To make their offerings even more attractive to healthcare organizations, many cloud service vendors infuse their solutions with additional protocols, stricter access controls, and extra security layers to deliver on HIPAA compliance requirements.
However, care must be taken when choosing cloud providers since some may offer tools in collaboration with other vendors. While the primary vendor may be HIPAA compliant, this compliance doesn’t necessarily extend to other collaborating vendors, leading to a product mix of HIPAA compliant and non-compliant tools. Under the HIPAA Omnibus Rule, business associates – any third-party organizations, subcontractors, and other entities that touch or transmit protected health information (PHI) – are subject to the same privacy and security requirements as covered entities.
Therefore, the burden lies on healthcare organizations to manage the physical and logistical security of their infrastructure by implementing controls and choosing cloud solutions that comply with HIPAA regulations throughout the full lifecycle of PHI.
To ensure that their cloud environments are HIPAA compliant, healthcare organizations should look for cloud providers that meet the following criteria.
Ease of data migration
Compliance with the HIPAA Privacy Rule means that cloud vendors must provide healthcare clients with the ability to extract the medical information stored on its servers on termination of its hosting/service agreement. Although major cloud players like Google, Amazon, and Microsoft provide users with the ability to easily download, export, and migrate copies of patients’ data, healthcare organizations should ensure that their preferred cloud provider has such protocols in place.
Willingness to sign a business associate agreement
Under HIPAA, any entity that provides certain services to or performs activities or functions for a covered entity involving the creation, maintenance, receipt, or transmission of PHI is regarded as a business associate. The covered healthcare organization should ensure that they enter into a HIPAA-compliant business associate agreement (BAA) with such entities (cloud providers).
Such an agreement renders the entity contractually liable for adhering to the terms of the BAA and directly liable for ensuring compliance with all applicable requirements of HIPAA. Consequently, cloud service vendors that are unwilling to sign a BAA should not be considered as possible partners by healthcare organizations looking for HIPAA cloud compliant solutions.

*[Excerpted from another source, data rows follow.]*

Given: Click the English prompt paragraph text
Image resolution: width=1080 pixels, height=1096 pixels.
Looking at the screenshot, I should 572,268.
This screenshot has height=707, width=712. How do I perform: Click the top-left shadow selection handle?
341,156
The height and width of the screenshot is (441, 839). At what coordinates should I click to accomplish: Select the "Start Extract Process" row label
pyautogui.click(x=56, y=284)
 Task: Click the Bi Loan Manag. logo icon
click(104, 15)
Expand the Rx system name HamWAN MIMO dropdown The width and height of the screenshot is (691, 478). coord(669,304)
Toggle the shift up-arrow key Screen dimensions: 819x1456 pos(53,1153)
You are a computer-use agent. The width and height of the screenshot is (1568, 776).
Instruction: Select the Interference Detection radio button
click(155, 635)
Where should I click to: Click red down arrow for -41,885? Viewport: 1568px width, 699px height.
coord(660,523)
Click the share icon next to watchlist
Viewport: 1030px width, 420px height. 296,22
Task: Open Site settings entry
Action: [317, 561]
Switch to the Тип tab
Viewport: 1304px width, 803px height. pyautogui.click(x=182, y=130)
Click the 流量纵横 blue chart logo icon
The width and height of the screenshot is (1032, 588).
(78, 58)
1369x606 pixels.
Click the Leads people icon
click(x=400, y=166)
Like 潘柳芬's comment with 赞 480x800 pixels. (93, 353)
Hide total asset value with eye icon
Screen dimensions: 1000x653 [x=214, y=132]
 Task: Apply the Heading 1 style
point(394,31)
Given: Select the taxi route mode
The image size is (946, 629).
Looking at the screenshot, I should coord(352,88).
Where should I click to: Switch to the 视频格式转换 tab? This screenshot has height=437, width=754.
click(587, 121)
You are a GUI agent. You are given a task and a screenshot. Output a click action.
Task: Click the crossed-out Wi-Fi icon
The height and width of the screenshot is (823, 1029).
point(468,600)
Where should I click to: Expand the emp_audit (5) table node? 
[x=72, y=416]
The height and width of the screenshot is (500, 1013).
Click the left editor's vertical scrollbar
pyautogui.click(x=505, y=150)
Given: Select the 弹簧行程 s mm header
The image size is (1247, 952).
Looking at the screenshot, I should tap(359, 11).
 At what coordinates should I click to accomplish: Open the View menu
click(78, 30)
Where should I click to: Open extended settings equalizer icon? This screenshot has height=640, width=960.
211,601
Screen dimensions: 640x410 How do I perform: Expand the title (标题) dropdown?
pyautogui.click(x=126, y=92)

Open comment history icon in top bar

PHI protection and security practices
HIPAA mandates that healthcare information hosted on cloud data centers must be encrypted both in transit and at rest. Also, there must be a protocol for auditing and tracing data and system access at all times. While most cloud vendors typically embed data encryption capabilities in their offerings, healthcare organizations can implement additional security safeguards by restricting system and data access to only authorized personnel.
As a general rule of thumb, apply the principle of least privilege: employees should be given access only to the data necessary to perform their job functions, and nothing more.
High availability to ensure ready access to patient health records
HIPAA stipulates that all systems and solutions hosting protected health information should offer high reliability and availability. IT decision-makers should review the uptime score of their cloud service providers and ensure that their contracts contain service-level agreements. By using a reliable cloud solution with high uptimes, you’ll ensure that providers have access to patient data when they need it.
While cloud computing enables scalable, fast-paced healthcare environments and makes it easier for healthcare organizations and professionals to collaborate effectively, it comes with unique privacy and security concerns. These concerns make HIPAA compliance a serious consideration for organizations looking to incorporate cloud services and solutions into their IT infrastructure. To ensure compliance with HIPAA regulations, healthcare organizations must do due diligence when reviewing cloud solutions and only choose vendors that offer HIPAA compliant options for healthcare settings.